About
Prelec has been a member of the MIT faculty since 1991, and presently holds appointments in the Sloan School, the Economics Department, and the Department of Brain and Cognitive Sciences. He received his Ph. D in experimental psychology and AB in applied mathematics from Harvard University. He was a Junior Fellow in the Harvard Society of Fellows, and has received a number of distinguished research awards, including the John Simon Guggenheim Fellowship.
Research
Neuroeconomics
Drazen Prelec’s research deals with the psychology and neuroscience of decision making (behavioral economics and neuroeconomics; risky choice, time discounting, self-control, consumer behavior). He works both on the development of normative decision theory and the exploration of the empirical failures of that theory, using behavioral and fMRI methods.

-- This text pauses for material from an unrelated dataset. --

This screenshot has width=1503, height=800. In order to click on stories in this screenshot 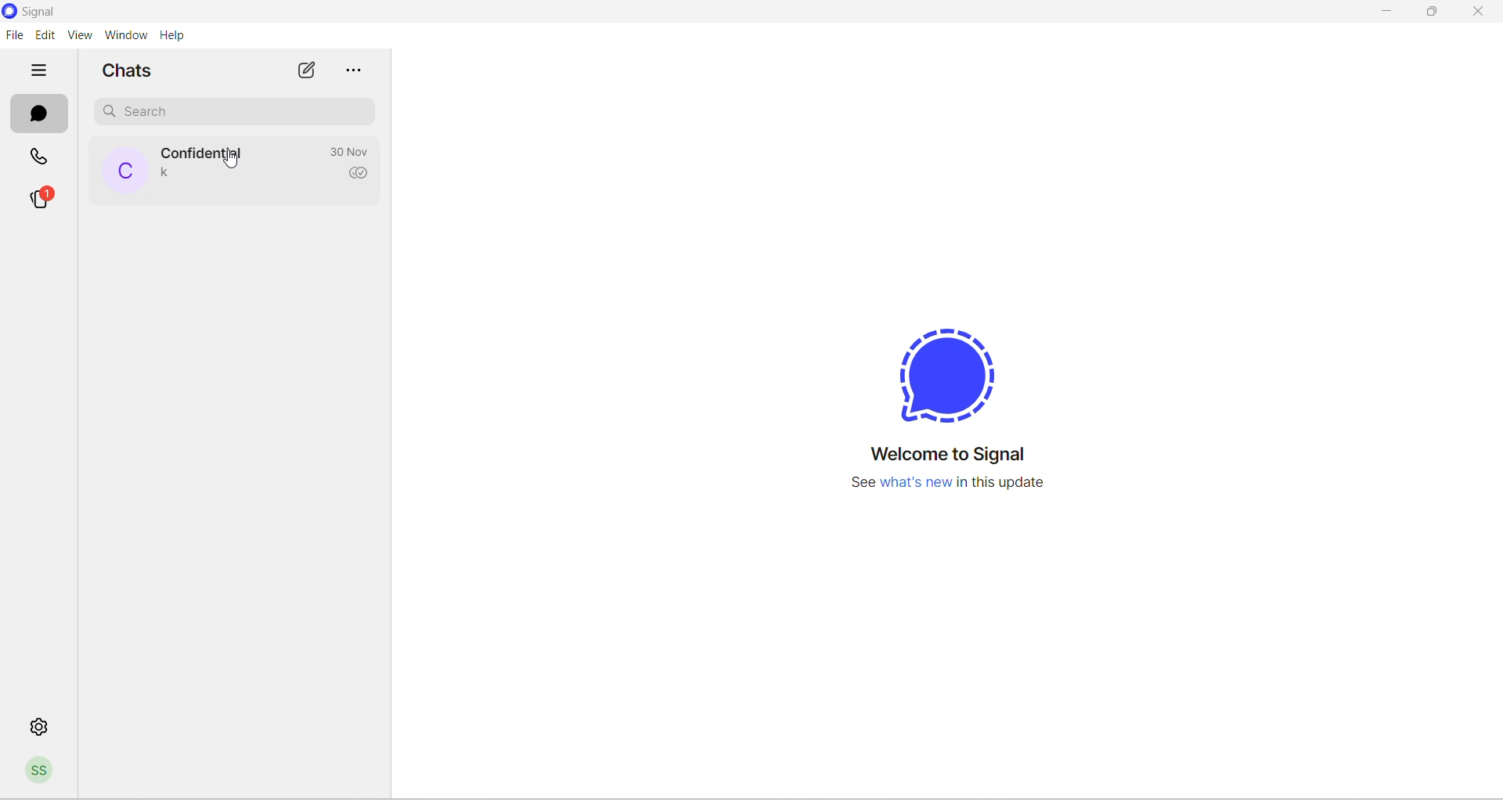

A current project on “self-signaling” tries to understand the strange power of non-causal motivation — when individuals favor actions that are diagnostic of good outcomes, even though these actions have little or no causal force. Diagnostic motivation is real, and is probably essential for human self-control. Its cognitive and neural mechanisms are not well understood however.
A second “Bayesian truth serum” project deals with scoring systems for evaluating individual and collective judgment in knowledge domains where no external truth criterion is available. Examples would be long-range forecasts, political or historical inferences, and artistic or legal interpretations. He is developing scoring systems that reward honest judgments, and that can identify truth even when majority opinion is wrong.
Teaching
9.822J Psychology and economics
Publications
Ariely D, Kamenica E, and Prelec D, Man’s search for meaning: The case of Legos, Journal of Economic Behavior and Organization, 2008, 67(3), 671-677.
Knutson B, Wimmer GE, Rick S, Hollon NG, Prelec D, Loewenstein G. Neural antecedents of the endowment effect. Neuron. 2008 Jun 12;58(5):814-22.
Loewenstein Y, Prelec D, Seung HS. Operant matching as a Nash equilibrium of an intertemporal game. Neural Comput. 2009 Oct;21(10):2755-73.
Mijović-Prelec D, Prelec D. Self-deception as self-signalling: a model and experimental evidence. Philos Trans R Soc Lond B Biol Sci. 2010 Jan 27;365(1538):227-40.